** ABOUT THIS TASK **
Nothing but the lines from the start of the records below through the line that has "Task: Collapse the 2月15日 (月) group" should appear, each exactly as given.

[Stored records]
+--
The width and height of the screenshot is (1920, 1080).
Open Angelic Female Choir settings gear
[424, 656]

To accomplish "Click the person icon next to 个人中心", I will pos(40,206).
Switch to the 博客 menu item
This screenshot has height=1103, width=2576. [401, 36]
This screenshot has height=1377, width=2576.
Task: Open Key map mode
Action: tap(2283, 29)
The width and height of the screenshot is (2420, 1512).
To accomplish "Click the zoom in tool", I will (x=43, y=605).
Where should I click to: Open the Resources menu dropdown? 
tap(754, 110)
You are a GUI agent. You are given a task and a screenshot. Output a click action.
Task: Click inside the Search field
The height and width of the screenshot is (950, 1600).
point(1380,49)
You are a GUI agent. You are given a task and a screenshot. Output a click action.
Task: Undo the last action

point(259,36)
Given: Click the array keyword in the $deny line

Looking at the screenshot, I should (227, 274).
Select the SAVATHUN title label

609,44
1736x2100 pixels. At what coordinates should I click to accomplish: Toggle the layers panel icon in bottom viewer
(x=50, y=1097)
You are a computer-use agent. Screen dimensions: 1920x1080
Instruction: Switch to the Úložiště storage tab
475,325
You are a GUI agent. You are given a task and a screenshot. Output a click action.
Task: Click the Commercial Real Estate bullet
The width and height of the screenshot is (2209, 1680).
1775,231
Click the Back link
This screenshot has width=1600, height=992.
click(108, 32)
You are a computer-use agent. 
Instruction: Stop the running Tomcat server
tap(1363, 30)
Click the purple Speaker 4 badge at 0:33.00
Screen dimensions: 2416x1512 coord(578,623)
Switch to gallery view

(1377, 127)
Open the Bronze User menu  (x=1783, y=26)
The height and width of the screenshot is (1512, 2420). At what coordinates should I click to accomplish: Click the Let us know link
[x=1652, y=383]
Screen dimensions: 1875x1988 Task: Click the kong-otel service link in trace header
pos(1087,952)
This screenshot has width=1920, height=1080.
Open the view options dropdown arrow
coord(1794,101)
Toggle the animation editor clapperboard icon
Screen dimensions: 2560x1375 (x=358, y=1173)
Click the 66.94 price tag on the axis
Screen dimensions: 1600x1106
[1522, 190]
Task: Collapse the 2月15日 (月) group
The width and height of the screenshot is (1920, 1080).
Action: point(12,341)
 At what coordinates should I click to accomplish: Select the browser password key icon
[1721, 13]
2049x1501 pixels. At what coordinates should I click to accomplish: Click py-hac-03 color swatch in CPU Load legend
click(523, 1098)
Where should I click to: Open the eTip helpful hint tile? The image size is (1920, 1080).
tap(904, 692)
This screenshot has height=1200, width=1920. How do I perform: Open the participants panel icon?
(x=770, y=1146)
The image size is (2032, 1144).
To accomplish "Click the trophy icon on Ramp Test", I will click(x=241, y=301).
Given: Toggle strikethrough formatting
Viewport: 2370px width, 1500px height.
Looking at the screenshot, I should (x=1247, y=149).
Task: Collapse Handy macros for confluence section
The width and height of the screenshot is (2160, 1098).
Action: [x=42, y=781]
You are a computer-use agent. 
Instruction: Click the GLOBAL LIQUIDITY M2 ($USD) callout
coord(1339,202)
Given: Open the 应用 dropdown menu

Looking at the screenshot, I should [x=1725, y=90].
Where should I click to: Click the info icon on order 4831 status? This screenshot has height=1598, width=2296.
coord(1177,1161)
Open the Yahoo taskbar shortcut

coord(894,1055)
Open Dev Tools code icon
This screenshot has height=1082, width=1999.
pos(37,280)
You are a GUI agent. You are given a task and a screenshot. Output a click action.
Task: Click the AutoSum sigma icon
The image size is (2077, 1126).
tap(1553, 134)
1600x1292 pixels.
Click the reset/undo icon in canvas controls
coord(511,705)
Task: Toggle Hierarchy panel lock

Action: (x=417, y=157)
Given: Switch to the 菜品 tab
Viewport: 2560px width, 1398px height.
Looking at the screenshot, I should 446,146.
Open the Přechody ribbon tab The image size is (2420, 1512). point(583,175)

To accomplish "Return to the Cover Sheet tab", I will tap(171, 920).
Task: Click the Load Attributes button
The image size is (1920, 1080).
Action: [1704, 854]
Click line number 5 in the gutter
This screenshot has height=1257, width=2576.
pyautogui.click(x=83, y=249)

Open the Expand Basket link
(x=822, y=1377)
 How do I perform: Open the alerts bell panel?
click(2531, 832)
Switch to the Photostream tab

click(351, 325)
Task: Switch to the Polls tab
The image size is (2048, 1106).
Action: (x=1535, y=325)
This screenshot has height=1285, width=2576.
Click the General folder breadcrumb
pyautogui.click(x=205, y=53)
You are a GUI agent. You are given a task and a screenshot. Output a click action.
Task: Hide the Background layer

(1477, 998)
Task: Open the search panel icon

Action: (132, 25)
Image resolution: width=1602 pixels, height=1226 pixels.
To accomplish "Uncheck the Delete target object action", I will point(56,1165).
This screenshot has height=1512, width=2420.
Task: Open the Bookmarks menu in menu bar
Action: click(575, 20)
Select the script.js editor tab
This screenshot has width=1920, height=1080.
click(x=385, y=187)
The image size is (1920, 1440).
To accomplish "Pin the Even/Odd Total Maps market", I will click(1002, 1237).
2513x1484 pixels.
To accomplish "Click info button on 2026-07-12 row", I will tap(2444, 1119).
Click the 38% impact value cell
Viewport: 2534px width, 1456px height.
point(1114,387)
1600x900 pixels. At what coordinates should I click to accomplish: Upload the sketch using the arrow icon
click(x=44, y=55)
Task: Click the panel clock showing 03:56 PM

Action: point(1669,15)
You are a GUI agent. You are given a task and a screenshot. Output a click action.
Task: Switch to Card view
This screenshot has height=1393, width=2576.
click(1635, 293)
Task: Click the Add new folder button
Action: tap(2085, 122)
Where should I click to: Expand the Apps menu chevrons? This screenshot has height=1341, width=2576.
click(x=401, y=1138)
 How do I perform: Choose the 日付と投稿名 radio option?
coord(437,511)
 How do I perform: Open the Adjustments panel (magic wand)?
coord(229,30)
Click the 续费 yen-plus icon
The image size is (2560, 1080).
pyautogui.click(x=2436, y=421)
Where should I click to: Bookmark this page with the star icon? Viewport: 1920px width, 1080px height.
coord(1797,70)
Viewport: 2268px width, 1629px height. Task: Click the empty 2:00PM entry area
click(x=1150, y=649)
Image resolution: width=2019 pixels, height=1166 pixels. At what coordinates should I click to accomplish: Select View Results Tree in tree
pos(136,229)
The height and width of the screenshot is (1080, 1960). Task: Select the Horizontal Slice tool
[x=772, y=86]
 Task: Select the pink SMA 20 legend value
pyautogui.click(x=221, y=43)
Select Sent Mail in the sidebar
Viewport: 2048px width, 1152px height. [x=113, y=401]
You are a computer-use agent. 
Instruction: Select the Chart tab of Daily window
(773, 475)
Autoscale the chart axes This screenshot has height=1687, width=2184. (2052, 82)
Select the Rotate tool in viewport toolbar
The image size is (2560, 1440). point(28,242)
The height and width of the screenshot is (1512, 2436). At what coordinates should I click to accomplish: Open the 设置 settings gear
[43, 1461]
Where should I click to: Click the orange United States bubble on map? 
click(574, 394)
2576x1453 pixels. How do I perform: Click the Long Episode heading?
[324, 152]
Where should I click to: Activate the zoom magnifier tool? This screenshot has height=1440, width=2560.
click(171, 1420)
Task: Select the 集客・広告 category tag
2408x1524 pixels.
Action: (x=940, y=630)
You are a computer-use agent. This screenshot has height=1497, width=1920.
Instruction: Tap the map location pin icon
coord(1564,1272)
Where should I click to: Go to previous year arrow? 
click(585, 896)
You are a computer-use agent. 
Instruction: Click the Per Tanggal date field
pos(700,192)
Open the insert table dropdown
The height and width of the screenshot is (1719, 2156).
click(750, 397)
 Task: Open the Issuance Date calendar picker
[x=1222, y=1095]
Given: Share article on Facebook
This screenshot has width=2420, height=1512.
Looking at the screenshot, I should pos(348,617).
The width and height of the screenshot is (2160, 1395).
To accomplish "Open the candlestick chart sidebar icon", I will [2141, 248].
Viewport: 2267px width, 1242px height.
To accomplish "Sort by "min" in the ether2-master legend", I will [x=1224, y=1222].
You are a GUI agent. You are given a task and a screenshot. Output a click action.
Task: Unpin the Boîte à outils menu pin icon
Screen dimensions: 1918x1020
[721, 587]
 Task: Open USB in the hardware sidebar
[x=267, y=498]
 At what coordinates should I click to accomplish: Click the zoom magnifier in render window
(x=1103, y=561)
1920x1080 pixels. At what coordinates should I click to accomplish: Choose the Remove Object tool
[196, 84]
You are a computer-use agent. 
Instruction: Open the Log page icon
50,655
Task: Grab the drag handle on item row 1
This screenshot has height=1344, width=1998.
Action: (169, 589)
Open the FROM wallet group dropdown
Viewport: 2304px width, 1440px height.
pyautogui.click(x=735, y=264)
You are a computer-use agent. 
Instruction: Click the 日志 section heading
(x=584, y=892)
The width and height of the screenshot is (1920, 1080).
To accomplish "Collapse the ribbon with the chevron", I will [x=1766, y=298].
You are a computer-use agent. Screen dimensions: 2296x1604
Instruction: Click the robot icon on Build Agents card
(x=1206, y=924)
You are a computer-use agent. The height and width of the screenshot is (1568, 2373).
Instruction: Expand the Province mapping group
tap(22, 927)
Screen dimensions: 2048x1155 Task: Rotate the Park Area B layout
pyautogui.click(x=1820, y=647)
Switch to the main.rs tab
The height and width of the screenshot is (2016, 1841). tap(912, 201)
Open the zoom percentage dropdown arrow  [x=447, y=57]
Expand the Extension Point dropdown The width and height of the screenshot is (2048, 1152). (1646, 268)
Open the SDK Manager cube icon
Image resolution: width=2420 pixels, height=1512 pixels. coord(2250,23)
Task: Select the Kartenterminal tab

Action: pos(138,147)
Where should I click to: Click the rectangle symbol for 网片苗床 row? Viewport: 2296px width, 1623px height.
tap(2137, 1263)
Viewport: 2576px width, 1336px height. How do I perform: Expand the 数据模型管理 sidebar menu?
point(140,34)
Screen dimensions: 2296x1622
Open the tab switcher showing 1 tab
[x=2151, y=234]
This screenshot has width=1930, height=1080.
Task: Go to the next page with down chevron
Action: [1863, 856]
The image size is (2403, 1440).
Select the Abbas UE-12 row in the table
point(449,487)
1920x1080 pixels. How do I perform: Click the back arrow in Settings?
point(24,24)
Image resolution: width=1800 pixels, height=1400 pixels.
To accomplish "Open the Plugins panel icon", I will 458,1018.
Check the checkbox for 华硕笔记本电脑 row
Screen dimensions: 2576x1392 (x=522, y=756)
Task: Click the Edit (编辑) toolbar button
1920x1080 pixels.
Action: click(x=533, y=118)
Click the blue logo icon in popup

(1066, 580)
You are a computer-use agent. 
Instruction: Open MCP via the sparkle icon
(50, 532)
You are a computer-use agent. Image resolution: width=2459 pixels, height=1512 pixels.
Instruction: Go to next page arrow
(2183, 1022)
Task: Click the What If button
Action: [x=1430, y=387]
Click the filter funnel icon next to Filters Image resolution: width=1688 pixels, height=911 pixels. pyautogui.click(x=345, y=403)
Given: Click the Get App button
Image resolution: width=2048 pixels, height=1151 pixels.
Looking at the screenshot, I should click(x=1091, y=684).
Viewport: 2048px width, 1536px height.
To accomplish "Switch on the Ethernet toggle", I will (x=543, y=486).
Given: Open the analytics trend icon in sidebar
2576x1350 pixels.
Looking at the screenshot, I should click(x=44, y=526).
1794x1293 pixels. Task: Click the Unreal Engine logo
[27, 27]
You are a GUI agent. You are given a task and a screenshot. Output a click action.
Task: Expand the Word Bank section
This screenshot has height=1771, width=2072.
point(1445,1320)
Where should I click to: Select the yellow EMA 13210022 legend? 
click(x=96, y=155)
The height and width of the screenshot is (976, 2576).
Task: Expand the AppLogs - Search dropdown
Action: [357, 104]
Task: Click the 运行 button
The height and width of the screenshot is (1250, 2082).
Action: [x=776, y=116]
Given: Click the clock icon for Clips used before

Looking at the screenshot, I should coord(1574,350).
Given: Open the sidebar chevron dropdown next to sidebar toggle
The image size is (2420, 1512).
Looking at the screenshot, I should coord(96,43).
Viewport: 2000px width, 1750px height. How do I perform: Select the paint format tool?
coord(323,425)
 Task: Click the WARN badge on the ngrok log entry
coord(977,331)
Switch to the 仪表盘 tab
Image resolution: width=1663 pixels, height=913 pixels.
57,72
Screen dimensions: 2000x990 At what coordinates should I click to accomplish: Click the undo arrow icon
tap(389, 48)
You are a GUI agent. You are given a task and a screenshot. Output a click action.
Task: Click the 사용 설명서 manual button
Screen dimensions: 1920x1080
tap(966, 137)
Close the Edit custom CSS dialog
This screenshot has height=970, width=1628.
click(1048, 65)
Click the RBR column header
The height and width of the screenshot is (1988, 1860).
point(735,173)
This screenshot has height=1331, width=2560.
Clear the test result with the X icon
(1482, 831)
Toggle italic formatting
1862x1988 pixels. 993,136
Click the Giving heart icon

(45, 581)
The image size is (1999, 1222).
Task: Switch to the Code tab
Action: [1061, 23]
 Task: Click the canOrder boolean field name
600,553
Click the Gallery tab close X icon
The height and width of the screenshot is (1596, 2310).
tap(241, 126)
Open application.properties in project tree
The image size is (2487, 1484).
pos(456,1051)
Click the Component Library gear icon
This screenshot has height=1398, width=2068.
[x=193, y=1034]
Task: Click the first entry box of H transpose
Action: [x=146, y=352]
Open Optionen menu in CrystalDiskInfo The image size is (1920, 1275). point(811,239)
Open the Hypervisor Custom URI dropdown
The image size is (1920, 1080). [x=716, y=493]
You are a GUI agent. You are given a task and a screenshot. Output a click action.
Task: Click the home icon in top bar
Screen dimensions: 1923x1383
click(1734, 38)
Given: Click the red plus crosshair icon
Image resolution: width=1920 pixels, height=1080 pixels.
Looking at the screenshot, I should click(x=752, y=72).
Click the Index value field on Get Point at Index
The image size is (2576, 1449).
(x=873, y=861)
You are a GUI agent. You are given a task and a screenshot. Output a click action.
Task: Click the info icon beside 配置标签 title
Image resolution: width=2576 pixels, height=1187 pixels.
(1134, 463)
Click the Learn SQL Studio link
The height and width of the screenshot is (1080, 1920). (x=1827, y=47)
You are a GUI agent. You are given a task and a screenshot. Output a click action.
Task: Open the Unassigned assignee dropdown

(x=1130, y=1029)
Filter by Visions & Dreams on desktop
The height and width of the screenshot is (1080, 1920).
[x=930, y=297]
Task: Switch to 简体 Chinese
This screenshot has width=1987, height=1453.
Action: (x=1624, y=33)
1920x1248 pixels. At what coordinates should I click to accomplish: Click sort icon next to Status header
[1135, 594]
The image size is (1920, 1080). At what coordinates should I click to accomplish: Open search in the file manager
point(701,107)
+--
** RESULT OF THIS EXERCISE **
The width and height of the screenshot is (1920, 1080).
Open Angelic Female Choir settings gear
[424, 656]

To accomplish "Click the person icon next to 个人中心", I will pos(40,206).
Switch to the 博客 menu item
This screenshot has height=1103, width=2576. [401, 36]
This screenshot has height=1377, width=2576.
Task: Open Key map mode
Action: tap(2283, 29)
The width and height of the screenshot is (2420, 1512).
To accomplish "Click the zoom in tool", I will (x=43, y=605).
Where should I click to: Open the Resources menu dropdown? 
tap(754, 110)
You are a GUI agent. You are given a task and a screenshot. Output a click action.
Task: Click inside the Search field
The height and width of the screenshot is (950, 1600).
point(1380,49)
You are a GUI agent. You are given a task and a screenshot. Output a click action.
Task: Undo the last action

point(259,36)
Given: Click the array keyword in the $deny line

Looking at the screenshot, I should (227, 274).
Select the SAVATHUN title label

609,44
1736x2100 pixels. At what coordinates should I click to accomplish: Toggle the layers panel icon in bottom viewer
(x=50, y=1097)
You are a computer-use agent. Screen dimensions: 1920x1080
Instruction: Switch to the Úložiště storage tab
475,325
You are a GUI agent. You are given a task and a screenshot. Output a click action.
Task: Click the Commercial Real Estate bullet
The width and height of the screenshot is (2209, 1680).
1775,231
Click the Back link
This screenshot has width=1600, height=992.
click(108, 32)
You are a computer-use agent. 
Instruction: Stop the running Tomcat server
tap(1363, 30)
Click the purple Speaker 4 badge at 0:33.00
Screen dimensions: 2416x1512 coord(578,623)
Switch to gallery view

(1377, 127)
Open the Bronze User menu  (x=1783, y=26)
The height and width of the screenshot is (1512, 2420). At what coordinates should I click to accomplish: Click the Let us know link
[x=1652, y=383]
Screen dimensions: 1875x1988 Task: Click the kong-otel service link in trace header
pos(1087,952)
This screenshot has width=1920, height=1080.
Open the view options dropdown arrow
coord(1794,101)
Toggle the animation editor clapperboard icon
Screen dimensions: 2560x1375 (x=358, y=1173)
Click the 66.94 price tag on the axis
Screen dimensions: 1600x1106
[1522, 190]
Task: Collapse the 2月15日 (月) group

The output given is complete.